*ASSIGNMENT*: Reproduce every record below exactly, with the pictures left out.

____ DATA RECORDS

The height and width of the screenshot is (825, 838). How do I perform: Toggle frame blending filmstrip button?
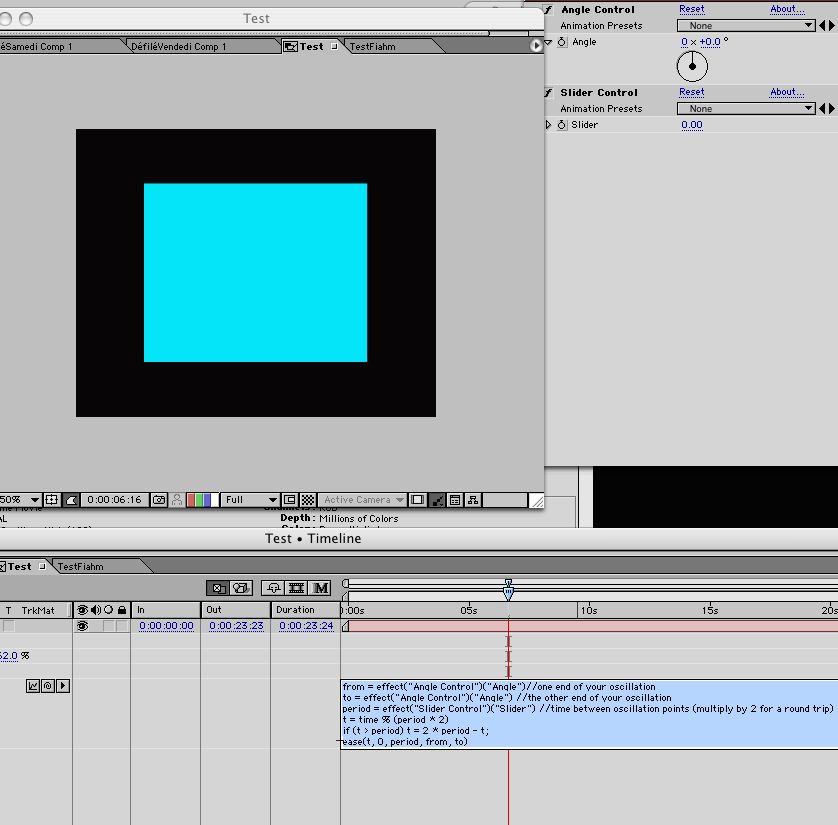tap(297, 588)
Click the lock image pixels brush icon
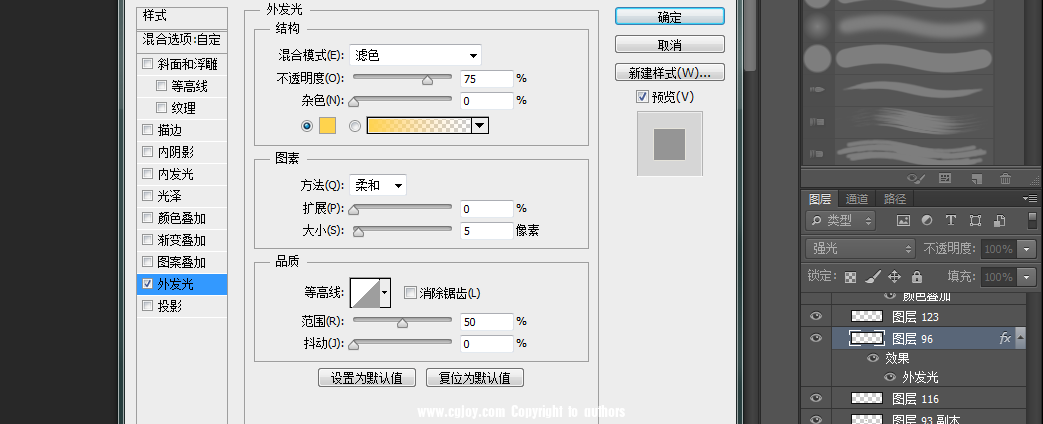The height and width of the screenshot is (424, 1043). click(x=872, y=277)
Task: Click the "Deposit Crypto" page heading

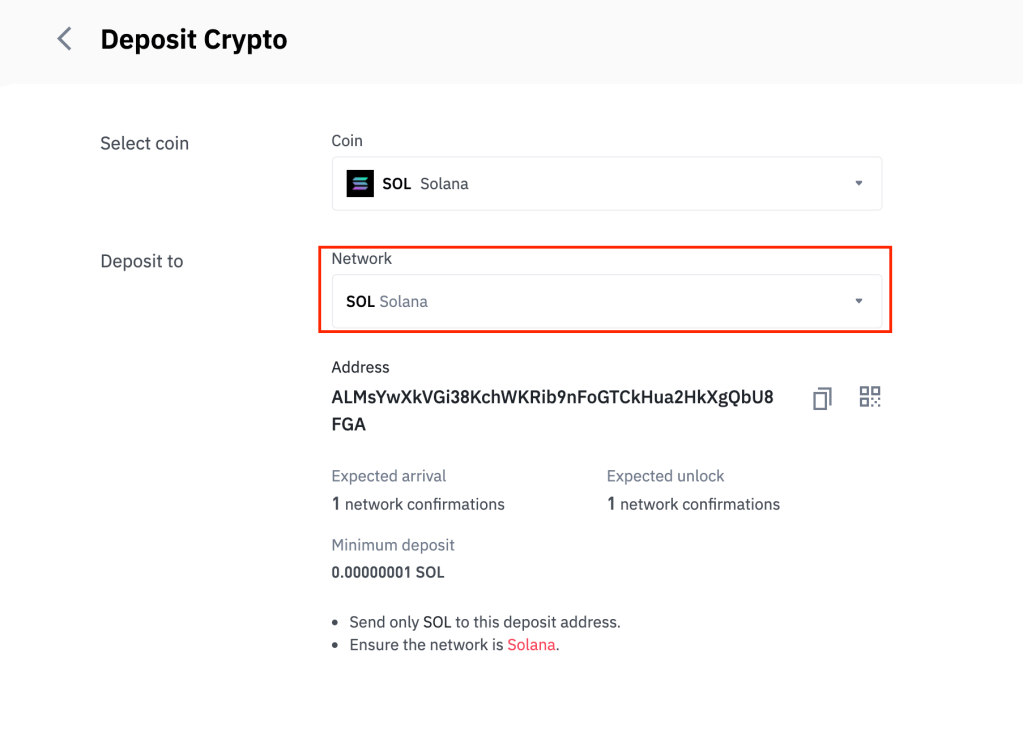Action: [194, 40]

________

*ANSWER SPACE*:
The height and width of the screenshot is (825, 838). How do I perform: Toggle frame blending filmstrip button?
tap(297, 588)
Click the lock image pixels brush icon
The height and width of the screenshot is (424, 1043). click(x=872, y=277)
Task: Click the "Deposit Crypto" page heading

Action: [194, 40]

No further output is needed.